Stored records
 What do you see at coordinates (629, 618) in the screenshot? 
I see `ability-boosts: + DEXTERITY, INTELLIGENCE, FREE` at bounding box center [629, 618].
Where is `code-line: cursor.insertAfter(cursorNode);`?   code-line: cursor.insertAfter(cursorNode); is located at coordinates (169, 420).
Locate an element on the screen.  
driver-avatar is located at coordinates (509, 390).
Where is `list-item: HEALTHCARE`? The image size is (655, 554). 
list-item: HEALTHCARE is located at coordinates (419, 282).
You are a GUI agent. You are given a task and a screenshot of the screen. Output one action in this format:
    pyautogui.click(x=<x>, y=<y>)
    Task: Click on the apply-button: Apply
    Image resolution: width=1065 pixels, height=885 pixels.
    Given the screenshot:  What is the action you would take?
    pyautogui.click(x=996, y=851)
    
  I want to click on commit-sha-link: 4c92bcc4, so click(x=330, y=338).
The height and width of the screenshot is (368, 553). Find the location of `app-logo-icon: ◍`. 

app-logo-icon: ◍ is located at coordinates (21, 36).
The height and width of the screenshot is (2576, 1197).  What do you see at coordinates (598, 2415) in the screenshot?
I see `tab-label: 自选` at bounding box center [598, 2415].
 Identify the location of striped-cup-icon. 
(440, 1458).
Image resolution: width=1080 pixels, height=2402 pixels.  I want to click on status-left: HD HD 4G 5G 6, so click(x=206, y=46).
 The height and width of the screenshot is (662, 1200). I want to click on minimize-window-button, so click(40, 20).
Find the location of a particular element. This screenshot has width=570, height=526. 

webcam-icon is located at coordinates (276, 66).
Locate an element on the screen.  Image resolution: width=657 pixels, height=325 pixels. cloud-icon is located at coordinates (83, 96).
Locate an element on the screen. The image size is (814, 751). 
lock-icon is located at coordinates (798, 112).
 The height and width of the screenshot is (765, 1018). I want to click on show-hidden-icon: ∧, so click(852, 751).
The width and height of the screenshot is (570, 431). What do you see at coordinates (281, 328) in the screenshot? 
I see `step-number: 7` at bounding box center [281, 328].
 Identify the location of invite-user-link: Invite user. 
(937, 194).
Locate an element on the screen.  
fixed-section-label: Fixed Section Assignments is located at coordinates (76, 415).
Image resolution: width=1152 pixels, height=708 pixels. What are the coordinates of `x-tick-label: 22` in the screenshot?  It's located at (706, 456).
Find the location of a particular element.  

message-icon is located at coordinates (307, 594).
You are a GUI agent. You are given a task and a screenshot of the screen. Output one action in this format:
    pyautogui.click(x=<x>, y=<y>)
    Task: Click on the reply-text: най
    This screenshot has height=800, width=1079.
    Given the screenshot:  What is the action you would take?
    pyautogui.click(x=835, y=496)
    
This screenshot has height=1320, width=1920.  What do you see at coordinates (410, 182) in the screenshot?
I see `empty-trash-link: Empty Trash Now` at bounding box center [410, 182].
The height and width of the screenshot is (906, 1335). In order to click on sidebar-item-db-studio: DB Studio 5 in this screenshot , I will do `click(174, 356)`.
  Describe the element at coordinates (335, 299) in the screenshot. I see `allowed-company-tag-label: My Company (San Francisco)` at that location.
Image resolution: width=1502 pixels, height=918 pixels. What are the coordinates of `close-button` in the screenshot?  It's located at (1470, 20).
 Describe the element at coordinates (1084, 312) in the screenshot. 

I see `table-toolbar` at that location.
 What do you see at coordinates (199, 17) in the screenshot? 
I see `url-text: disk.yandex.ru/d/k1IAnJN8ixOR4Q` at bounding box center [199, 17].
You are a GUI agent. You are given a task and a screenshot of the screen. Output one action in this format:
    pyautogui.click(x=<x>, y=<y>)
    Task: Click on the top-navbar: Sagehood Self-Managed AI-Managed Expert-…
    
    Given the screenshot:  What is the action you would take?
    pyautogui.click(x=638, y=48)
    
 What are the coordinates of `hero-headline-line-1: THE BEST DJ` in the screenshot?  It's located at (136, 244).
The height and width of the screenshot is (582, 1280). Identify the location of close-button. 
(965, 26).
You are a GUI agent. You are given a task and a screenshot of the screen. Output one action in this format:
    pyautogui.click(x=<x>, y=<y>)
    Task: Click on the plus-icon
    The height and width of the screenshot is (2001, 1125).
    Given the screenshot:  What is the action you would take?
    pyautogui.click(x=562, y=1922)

### Work to be completed
Reproduce the data exactly, starting at the line that contains "The height and width of the screenshot is (582, 1280)." and continuing through the final line of the data.

### Answer to the exercise
The height and width of the screenshot is (582, 1280). Identify the location of close-button. 
(965, 26).
You are a GUI agent. You are given a task and a screenshot of the screen. Output one action in this format:
    pyautogui.click(x=<x>, y=<y>)
    Task: Click on the plus-icon
    The height and width of the screenshot is (2001, 1125).
    Given the screenshot:  What is the action you would take?
    pyautogui.click(x=562, y=1922)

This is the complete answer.